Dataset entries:
________

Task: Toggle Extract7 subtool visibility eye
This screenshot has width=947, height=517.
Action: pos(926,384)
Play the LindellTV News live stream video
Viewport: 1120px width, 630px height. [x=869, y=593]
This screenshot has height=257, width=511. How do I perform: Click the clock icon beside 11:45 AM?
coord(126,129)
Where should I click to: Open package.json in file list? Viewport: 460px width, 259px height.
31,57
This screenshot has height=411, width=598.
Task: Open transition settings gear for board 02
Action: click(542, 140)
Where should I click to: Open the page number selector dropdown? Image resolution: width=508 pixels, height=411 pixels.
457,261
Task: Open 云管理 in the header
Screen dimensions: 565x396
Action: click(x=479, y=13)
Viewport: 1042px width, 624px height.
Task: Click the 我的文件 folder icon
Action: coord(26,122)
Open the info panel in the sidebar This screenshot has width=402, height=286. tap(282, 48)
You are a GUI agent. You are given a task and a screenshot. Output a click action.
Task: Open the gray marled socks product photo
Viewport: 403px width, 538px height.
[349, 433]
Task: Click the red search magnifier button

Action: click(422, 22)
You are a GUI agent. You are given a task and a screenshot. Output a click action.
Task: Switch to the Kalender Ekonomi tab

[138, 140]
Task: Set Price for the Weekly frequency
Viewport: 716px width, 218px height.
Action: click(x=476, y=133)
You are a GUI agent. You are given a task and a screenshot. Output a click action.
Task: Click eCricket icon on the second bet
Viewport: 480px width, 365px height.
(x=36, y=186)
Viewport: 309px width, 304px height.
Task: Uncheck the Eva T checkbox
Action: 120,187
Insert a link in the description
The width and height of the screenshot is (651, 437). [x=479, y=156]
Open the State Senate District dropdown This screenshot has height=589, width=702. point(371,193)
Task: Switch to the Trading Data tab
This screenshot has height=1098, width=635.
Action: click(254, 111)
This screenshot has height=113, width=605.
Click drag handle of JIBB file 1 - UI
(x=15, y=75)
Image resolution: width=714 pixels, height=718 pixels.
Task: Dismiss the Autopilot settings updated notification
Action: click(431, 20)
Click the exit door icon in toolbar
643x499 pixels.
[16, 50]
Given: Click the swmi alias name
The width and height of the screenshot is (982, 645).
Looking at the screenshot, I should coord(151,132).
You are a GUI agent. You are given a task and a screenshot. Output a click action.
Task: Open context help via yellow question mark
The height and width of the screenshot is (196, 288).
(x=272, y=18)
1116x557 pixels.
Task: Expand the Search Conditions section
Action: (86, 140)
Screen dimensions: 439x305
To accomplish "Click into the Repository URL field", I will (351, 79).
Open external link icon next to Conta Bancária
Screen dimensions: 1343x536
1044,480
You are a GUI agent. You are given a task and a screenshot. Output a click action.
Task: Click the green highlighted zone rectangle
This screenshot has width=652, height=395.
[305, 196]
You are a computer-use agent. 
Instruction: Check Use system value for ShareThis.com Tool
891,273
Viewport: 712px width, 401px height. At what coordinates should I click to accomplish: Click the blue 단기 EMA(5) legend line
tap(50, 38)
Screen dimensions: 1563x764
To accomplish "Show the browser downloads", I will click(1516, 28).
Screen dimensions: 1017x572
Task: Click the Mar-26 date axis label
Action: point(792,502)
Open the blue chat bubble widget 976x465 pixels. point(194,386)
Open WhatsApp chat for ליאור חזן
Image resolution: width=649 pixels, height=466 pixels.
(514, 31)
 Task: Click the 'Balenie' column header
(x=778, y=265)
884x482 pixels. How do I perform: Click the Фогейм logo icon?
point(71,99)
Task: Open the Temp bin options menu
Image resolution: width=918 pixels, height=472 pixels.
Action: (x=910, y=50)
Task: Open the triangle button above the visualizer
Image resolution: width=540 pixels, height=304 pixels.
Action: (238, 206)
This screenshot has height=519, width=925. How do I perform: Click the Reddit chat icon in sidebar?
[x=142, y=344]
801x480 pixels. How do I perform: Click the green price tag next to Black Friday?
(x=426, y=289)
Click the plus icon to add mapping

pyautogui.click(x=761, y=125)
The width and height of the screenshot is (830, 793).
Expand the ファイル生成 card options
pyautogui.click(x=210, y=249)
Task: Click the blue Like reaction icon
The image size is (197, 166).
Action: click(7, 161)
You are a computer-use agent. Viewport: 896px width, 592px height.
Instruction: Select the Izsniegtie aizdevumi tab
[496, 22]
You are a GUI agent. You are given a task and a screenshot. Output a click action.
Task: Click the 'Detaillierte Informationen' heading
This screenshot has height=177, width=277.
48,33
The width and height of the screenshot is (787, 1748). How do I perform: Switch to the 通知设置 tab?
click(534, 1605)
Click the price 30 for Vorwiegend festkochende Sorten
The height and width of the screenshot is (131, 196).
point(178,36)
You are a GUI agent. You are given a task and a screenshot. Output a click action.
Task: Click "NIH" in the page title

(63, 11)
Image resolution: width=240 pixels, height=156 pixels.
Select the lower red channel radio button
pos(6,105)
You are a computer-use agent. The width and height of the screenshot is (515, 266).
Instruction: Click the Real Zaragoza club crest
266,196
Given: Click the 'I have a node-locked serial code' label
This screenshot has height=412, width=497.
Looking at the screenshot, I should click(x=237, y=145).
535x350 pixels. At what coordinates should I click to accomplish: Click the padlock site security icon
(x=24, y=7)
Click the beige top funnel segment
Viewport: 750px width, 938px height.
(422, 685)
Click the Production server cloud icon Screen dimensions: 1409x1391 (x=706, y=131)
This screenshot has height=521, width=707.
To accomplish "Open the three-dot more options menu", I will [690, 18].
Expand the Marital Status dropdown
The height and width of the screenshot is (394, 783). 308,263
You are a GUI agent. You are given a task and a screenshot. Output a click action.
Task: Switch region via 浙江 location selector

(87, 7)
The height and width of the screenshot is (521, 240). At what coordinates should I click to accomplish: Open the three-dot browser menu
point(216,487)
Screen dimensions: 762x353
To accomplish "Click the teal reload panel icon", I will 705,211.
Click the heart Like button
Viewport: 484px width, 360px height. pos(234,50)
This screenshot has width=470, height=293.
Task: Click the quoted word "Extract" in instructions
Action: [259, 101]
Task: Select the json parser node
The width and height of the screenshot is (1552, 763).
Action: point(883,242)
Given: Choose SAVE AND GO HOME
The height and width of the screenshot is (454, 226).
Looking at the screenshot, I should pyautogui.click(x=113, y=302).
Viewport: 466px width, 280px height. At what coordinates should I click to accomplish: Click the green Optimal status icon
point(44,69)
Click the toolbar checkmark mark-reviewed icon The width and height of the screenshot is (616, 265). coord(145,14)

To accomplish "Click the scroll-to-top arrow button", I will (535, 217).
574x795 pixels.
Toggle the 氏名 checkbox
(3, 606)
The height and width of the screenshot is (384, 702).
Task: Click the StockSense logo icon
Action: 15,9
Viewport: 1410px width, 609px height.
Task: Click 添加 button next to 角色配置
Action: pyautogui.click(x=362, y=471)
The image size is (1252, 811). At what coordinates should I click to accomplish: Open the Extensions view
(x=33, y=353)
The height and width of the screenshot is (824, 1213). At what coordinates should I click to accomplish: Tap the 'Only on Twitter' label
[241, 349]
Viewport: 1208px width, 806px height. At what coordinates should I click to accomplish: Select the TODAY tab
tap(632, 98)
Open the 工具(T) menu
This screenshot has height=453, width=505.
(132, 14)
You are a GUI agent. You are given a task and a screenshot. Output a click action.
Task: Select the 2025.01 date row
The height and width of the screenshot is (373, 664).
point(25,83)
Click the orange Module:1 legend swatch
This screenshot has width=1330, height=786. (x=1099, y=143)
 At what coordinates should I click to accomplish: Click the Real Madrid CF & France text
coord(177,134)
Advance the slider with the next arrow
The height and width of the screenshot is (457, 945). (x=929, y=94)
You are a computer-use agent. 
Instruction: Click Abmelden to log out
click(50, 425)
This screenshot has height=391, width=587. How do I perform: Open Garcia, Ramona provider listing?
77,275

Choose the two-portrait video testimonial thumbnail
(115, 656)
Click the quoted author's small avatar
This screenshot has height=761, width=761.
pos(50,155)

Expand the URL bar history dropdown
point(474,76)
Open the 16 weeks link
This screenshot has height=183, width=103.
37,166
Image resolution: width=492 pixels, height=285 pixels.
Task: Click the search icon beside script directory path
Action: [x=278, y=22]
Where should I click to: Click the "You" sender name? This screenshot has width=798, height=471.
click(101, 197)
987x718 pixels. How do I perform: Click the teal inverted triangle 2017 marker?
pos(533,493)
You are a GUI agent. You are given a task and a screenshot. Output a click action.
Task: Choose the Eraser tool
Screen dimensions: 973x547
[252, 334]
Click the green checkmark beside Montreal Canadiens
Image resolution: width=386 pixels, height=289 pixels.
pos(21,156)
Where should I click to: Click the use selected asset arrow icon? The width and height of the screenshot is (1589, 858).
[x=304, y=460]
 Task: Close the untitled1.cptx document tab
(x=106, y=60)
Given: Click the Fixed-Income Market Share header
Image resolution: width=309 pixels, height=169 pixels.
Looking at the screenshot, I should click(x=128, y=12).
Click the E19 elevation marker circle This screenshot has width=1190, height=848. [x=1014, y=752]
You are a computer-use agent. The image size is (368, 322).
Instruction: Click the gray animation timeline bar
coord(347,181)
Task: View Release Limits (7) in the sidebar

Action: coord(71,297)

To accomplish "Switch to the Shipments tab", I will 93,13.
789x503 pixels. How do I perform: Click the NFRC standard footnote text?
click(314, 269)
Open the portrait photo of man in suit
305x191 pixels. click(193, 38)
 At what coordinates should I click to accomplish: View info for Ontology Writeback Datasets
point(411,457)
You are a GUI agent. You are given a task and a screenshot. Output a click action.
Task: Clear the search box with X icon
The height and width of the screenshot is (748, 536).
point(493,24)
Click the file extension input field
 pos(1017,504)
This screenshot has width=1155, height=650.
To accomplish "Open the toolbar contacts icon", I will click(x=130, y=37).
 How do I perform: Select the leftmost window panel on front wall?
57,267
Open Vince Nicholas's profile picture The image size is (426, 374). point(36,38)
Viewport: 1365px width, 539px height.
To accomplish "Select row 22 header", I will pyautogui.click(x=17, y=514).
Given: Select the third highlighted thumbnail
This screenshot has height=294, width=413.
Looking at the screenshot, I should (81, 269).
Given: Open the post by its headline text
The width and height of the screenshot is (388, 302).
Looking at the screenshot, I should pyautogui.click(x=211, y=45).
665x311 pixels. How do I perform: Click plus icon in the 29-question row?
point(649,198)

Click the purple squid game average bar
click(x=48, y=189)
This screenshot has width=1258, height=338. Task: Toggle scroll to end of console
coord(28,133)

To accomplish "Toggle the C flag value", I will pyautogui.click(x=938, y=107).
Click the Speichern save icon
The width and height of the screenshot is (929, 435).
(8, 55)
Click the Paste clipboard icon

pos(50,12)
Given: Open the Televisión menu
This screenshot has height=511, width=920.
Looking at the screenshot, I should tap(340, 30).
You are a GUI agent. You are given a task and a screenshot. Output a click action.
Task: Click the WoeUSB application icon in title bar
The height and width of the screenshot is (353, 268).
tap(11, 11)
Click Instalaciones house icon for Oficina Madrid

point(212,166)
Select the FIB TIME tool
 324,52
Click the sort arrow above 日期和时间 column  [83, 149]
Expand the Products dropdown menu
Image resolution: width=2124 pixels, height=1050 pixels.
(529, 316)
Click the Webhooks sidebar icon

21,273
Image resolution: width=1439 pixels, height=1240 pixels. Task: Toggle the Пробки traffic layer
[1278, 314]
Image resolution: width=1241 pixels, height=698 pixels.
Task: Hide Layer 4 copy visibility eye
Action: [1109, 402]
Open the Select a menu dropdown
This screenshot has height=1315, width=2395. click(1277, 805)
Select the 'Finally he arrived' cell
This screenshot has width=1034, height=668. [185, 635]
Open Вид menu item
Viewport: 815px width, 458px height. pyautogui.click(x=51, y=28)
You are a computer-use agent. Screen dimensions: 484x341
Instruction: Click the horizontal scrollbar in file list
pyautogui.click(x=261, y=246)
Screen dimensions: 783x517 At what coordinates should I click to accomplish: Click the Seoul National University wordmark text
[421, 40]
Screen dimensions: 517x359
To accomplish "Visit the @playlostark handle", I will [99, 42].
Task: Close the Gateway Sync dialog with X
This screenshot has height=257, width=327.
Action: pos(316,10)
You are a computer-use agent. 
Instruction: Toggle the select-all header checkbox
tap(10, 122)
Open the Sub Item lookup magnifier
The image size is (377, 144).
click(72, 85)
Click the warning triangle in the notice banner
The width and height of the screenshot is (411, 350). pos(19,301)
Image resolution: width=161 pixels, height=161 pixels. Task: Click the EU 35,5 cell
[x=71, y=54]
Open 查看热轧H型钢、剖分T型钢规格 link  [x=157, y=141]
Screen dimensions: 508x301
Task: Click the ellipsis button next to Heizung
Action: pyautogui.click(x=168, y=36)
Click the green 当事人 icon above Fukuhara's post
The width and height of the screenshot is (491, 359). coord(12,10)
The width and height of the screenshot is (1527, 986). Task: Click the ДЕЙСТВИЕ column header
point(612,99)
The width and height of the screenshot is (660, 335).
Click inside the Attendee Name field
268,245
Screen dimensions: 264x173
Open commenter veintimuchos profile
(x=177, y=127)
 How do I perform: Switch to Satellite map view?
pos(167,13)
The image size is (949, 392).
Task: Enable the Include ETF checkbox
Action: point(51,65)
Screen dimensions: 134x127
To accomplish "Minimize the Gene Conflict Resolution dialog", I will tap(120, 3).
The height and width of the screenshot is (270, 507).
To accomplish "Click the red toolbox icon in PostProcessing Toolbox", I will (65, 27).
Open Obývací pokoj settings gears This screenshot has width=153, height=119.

________

Retype every line up to and including the one that contains "Task: Open 云管理 in the header", beginning at the first line of the records, with no edits.

Task: Toggle Extract7 subtool visibility eye
This screenshot has width=947, height=517.
Action: pos(926,384)
Play the LindellTV News live stream video
Viewport: 1120px width, 630px height. [x=869, y=593]
This screenshot has height=257, width=511. How do I perform: Click the clock icon beside 11:45 AM?
coord(126,129)
Where should I click to: Open package.json in file list? Viewport: 460px width, 259px height.
31,57
This screenshot has height=411, width=598.
Task: Open transition settings gear for board 02
Action: click(542, 140)
Where should I click to: Open the page number selector dropdown? Image resolution: width=508 pixels, height=411 pixels.
457,261
Task: Open 云管理 in the header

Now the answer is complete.